§ **SUPPLIED PASSAGE**
## start
Resolving complex issues: When there is a complex issue to resolve, customers often prefer conversing directly with customer representatives, who can find a solution faster than an automated system. When a customer is upset because an experience did not meet his or her expectations, an impersonal interaction with your company is going to make a bad situation worse. Rather let them connect with an empathetic representative who handles the complaint professionally and with care. This can turn a negative experience into a positive one.

Qualitative interviews: Once your quantitative research has indicated the areas that need work, a telephone interview can delve deeper into why your customers think and feel that way. This not only provides clearer insight into your relationship with each customer, but also helps feed future strategy for product, service, sales and marketing.

Account based marketing: Many businesses expect existing suppliers to keep them updated on new product and service opportunities. In this context, the account-based marketing approach – which focuses on one account at a time, communicating in a more personal way with different stakeholders, as opposed to generic communication with many accounts – is crucial for encouraging repeat business and expanding business within existing accounts.
## end
§ **SUPPLIED MATERIAL**
## start
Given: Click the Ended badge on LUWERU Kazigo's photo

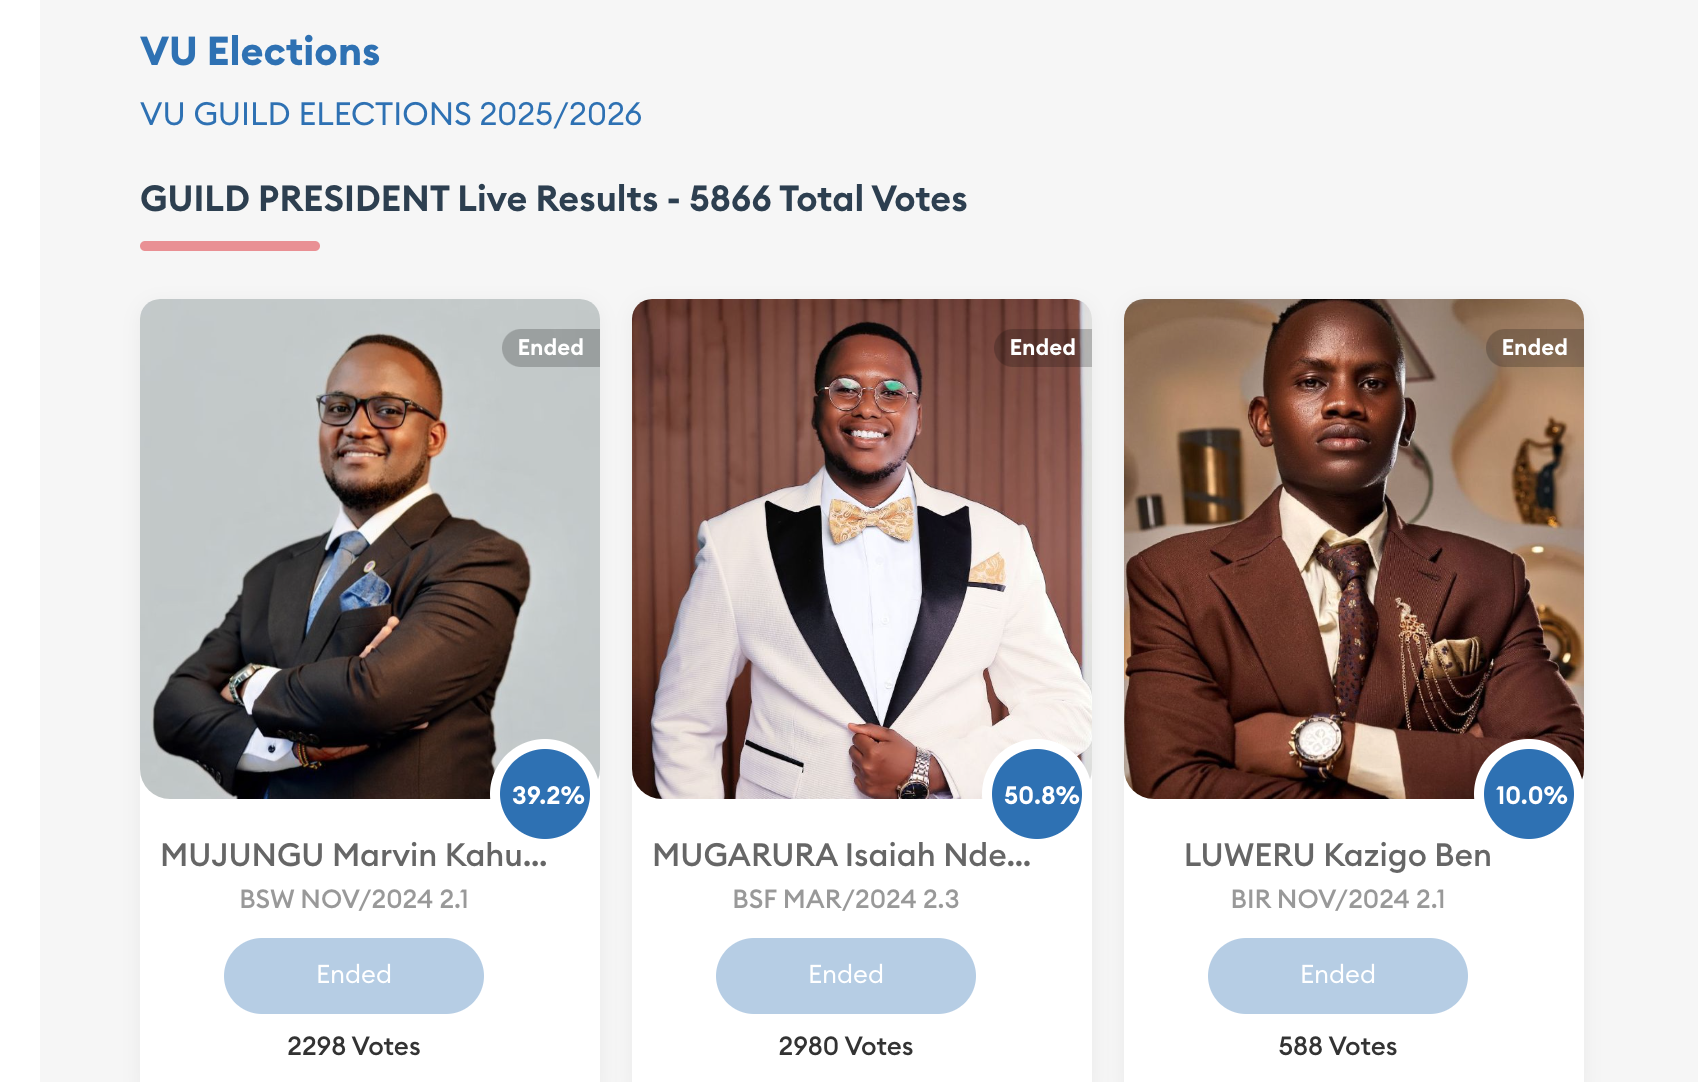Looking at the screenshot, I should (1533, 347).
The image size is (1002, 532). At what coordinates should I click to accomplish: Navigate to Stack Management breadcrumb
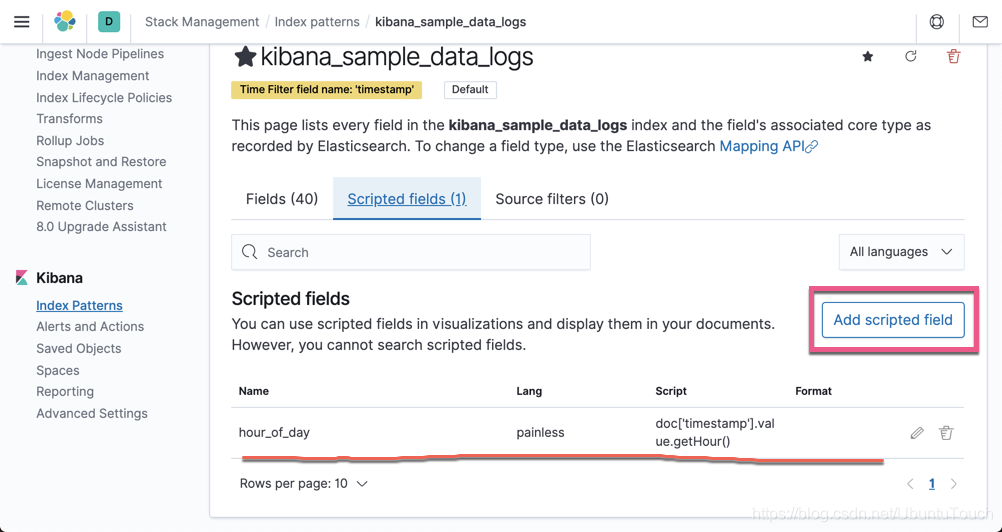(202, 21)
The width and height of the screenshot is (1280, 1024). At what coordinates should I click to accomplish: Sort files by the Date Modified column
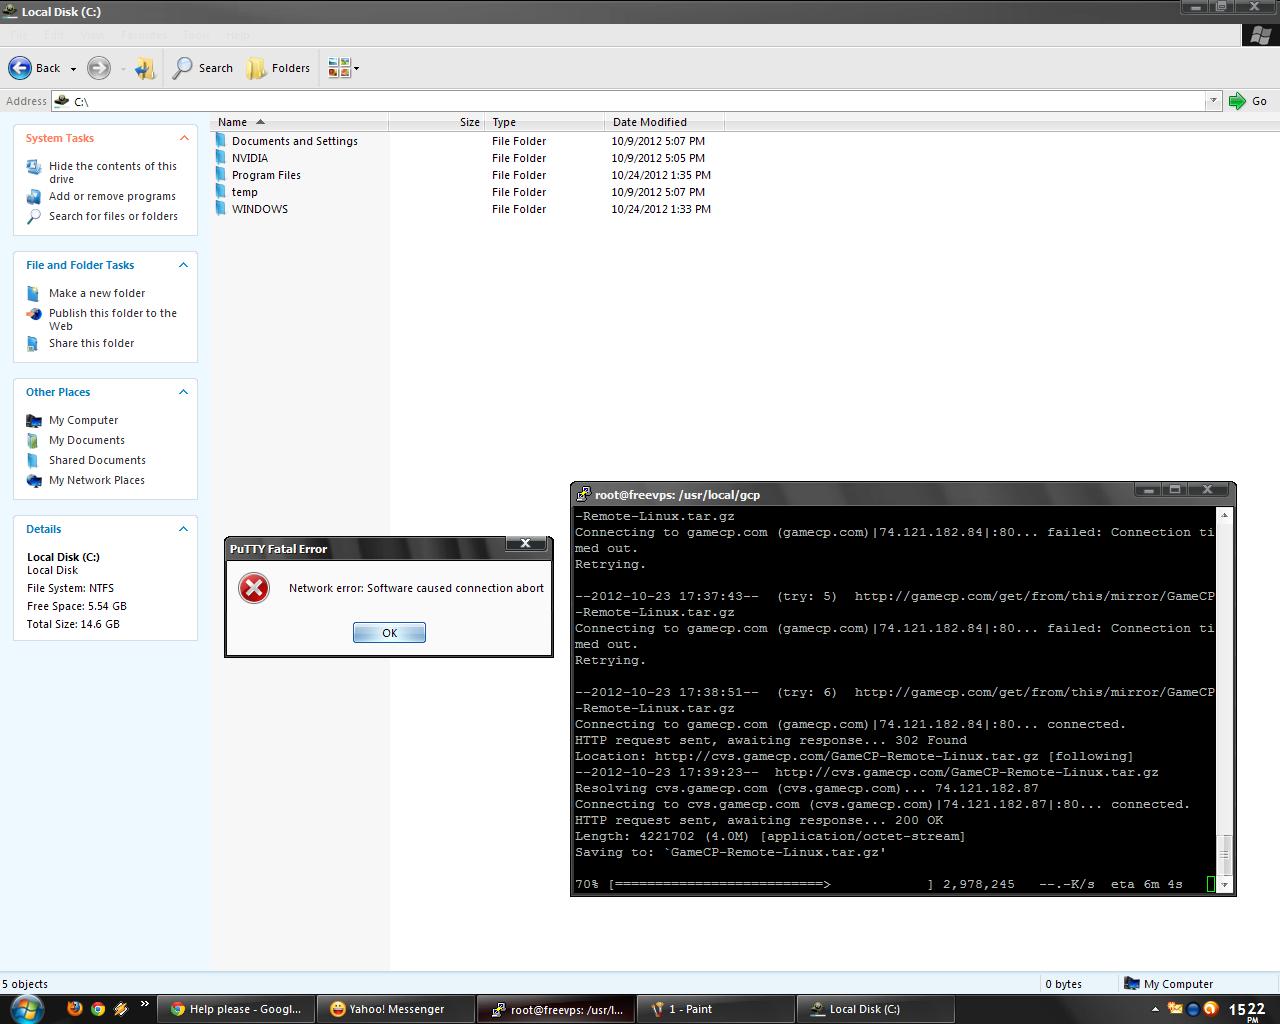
## end
## start
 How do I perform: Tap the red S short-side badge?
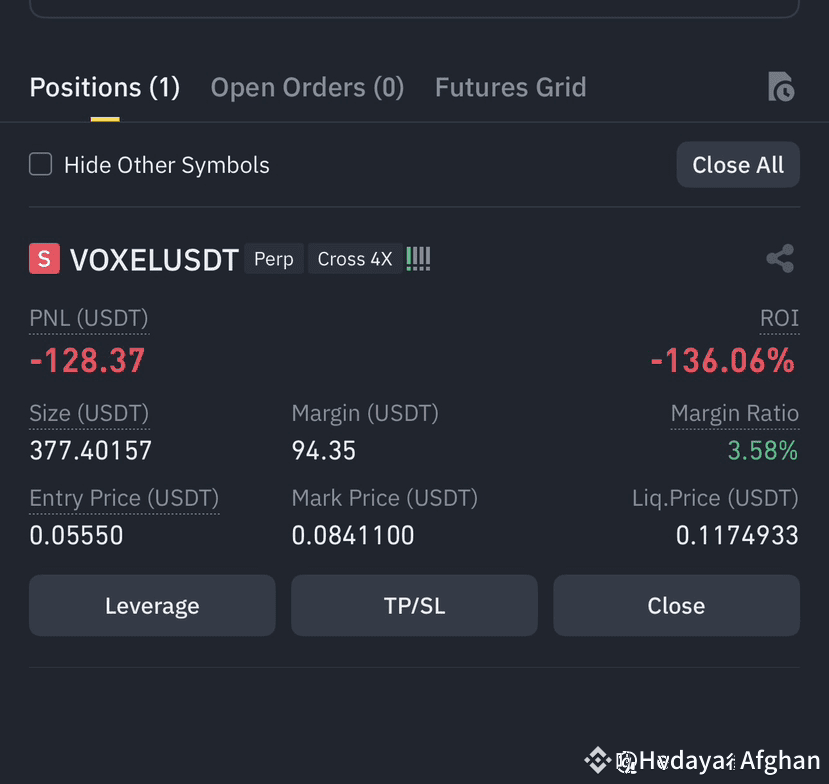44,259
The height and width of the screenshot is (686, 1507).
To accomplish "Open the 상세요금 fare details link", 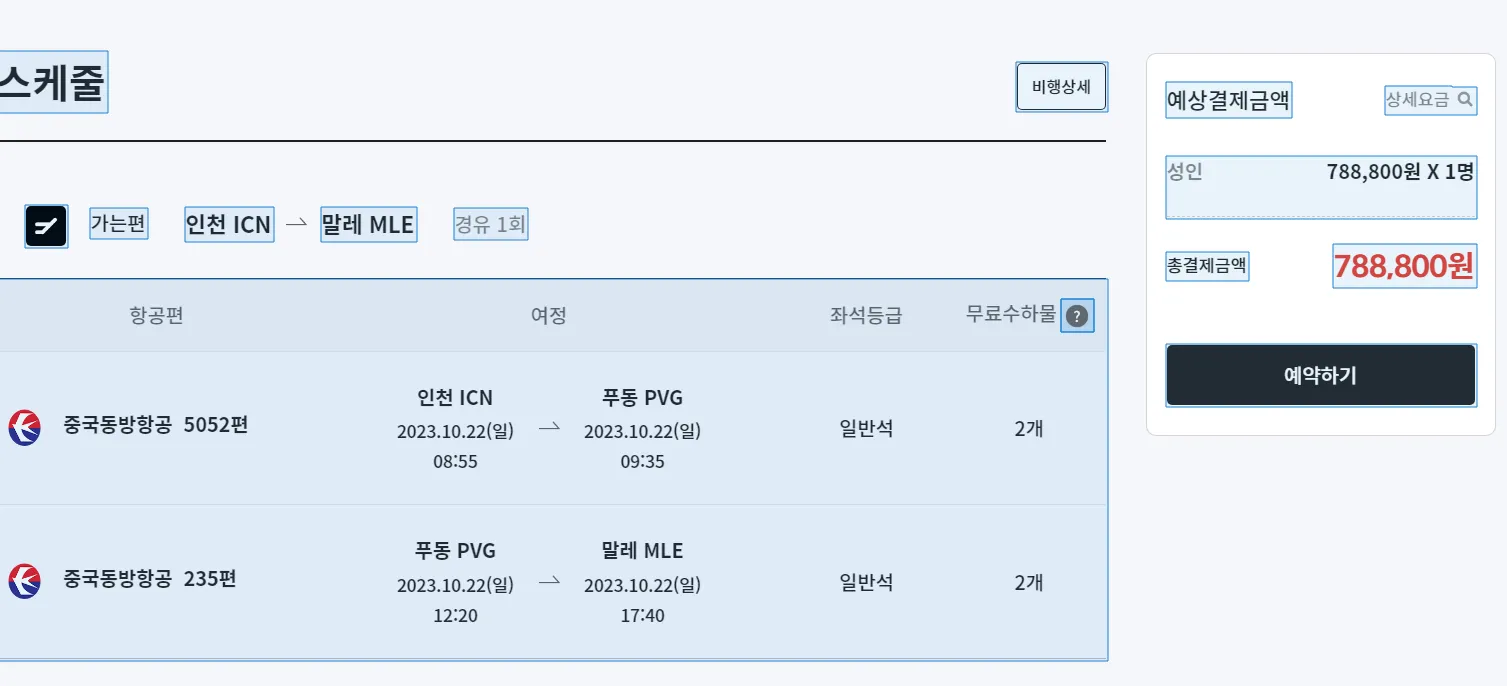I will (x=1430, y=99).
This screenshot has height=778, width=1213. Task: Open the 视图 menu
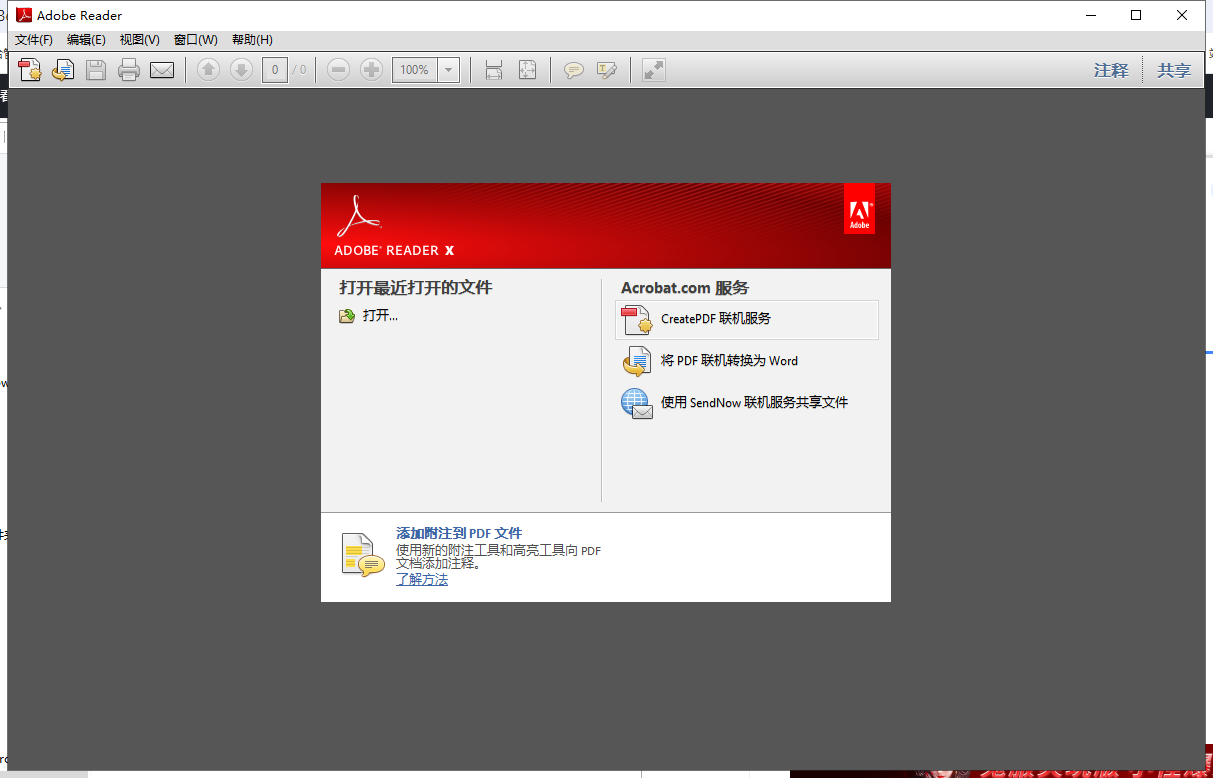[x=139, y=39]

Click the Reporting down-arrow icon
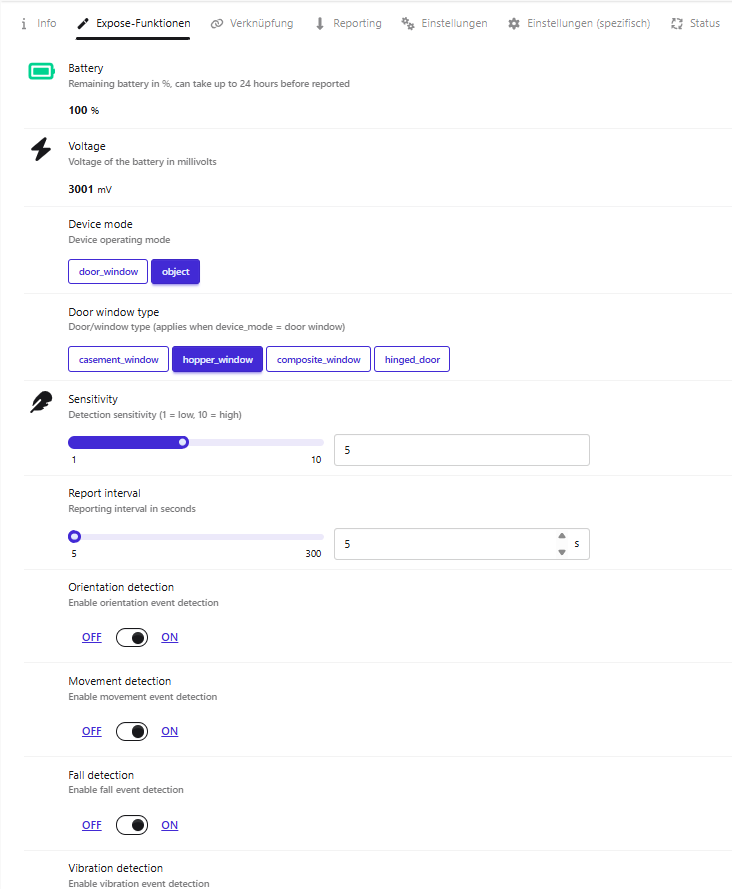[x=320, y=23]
## end
## start
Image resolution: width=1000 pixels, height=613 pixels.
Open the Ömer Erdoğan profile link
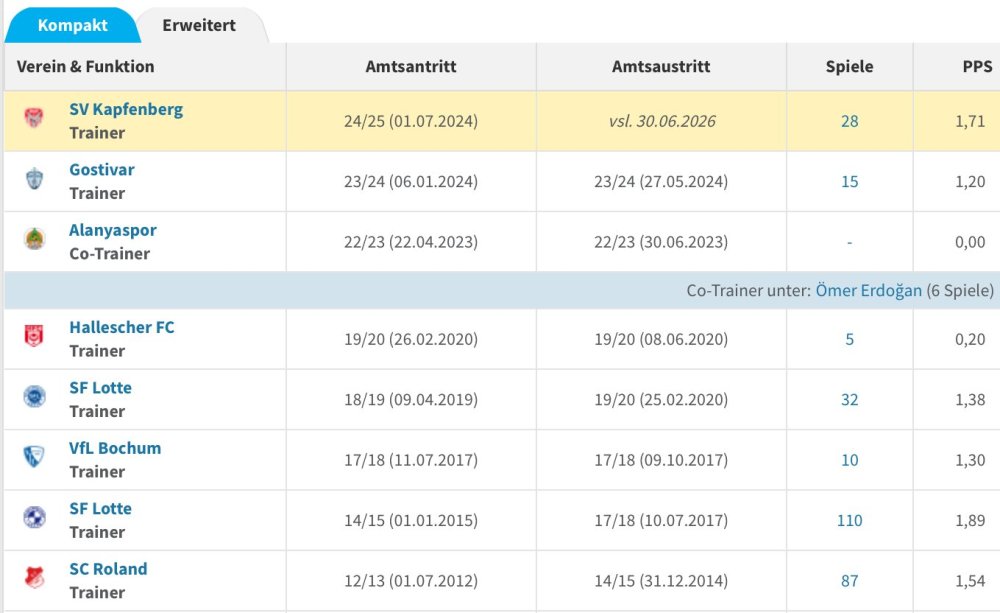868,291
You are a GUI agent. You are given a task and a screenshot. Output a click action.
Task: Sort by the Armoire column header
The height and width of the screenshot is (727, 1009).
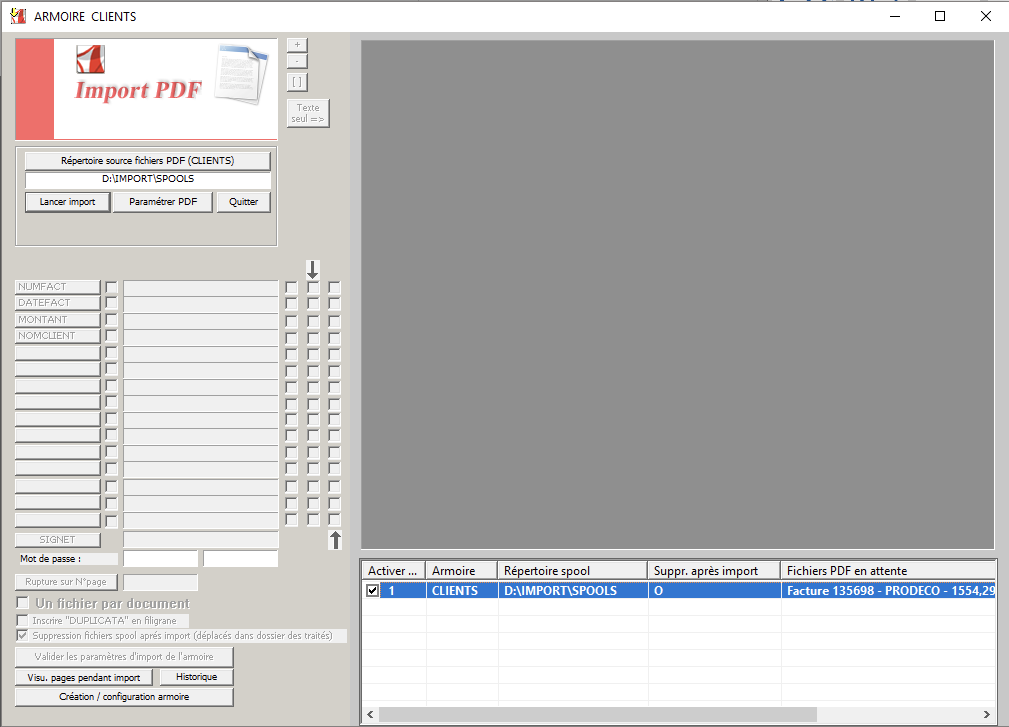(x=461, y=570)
## end
§ **AIM OF THE EXERCISE**
Carry on the text about when businesses should speak with customers directly, starting after its final sentence.

§ **TASK RESULT**
In Conclusion

Unless you regularly seek input from your B2B customers – by using both objective survey tools and more personal communication techniques – you run the risk of knowing very little about the people that keep you in business. The more intelligence you have on each account, the more likely you are to offer your customers an experience that is not only satisfactory, but also more relevant and memorable.

Importantly, customers need to know that their feedback is heard, understood and put into action. Human contact over the phone achieves this; and also allows you to strengthen emotional connections with customers as you reassure them and build trust.

The most crucial factor in creating a positive experience for your customer is that they feel valued and cared for when doing business with you. This means they’re more likely to stick with you next time you hit a bumpy patch. Without their loyalty, what’s stopping your clients from switching to a competitor who has more time for them and understands them better?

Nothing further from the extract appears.